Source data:

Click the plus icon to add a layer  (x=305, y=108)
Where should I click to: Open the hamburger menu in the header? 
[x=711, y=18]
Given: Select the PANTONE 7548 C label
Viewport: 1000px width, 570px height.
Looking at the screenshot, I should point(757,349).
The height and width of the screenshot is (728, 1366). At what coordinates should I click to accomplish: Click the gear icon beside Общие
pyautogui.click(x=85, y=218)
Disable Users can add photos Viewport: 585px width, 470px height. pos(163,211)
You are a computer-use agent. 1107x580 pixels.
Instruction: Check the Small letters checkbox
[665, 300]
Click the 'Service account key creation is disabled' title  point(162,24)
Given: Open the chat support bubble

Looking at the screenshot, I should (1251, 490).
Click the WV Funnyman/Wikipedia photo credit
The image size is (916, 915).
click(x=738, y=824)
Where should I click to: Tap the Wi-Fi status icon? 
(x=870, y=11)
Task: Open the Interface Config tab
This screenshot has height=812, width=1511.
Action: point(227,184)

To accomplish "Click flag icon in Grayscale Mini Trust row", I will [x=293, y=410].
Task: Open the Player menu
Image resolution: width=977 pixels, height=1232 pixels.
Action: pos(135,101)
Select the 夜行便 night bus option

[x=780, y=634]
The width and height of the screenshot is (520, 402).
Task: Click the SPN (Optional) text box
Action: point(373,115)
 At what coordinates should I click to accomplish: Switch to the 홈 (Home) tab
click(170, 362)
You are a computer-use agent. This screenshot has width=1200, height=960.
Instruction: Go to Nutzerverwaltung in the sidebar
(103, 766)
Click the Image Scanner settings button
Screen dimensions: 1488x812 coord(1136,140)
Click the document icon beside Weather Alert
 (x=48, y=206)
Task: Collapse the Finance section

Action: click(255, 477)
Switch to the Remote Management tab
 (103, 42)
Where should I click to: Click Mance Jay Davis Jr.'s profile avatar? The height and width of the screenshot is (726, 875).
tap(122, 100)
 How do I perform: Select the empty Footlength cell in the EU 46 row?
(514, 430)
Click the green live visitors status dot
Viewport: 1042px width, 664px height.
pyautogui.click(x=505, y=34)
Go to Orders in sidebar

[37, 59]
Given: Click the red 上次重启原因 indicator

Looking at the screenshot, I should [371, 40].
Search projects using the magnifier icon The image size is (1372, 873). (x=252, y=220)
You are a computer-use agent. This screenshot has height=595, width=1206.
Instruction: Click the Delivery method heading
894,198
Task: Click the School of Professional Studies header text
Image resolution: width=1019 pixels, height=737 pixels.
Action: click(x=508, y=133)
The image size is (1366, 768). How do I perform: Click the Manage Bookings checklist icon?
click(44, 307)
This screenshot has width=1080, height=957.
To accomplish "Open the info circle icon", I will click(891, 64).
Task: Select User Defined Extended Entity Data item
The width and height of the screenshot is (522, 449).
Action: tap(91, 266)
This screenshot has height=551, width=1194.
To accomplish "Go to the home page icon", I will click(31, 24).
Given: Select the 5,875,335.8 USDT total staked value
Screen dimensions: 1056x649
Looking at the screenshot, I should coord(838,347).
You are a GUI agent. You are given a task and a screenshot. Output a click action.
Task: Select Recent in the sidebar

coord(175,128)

TASK TO COMPLETE
Please give a count of the lines in the records where the word "agent" occurs, with nothing besides it.

REPLY TO THE EXERCISE
4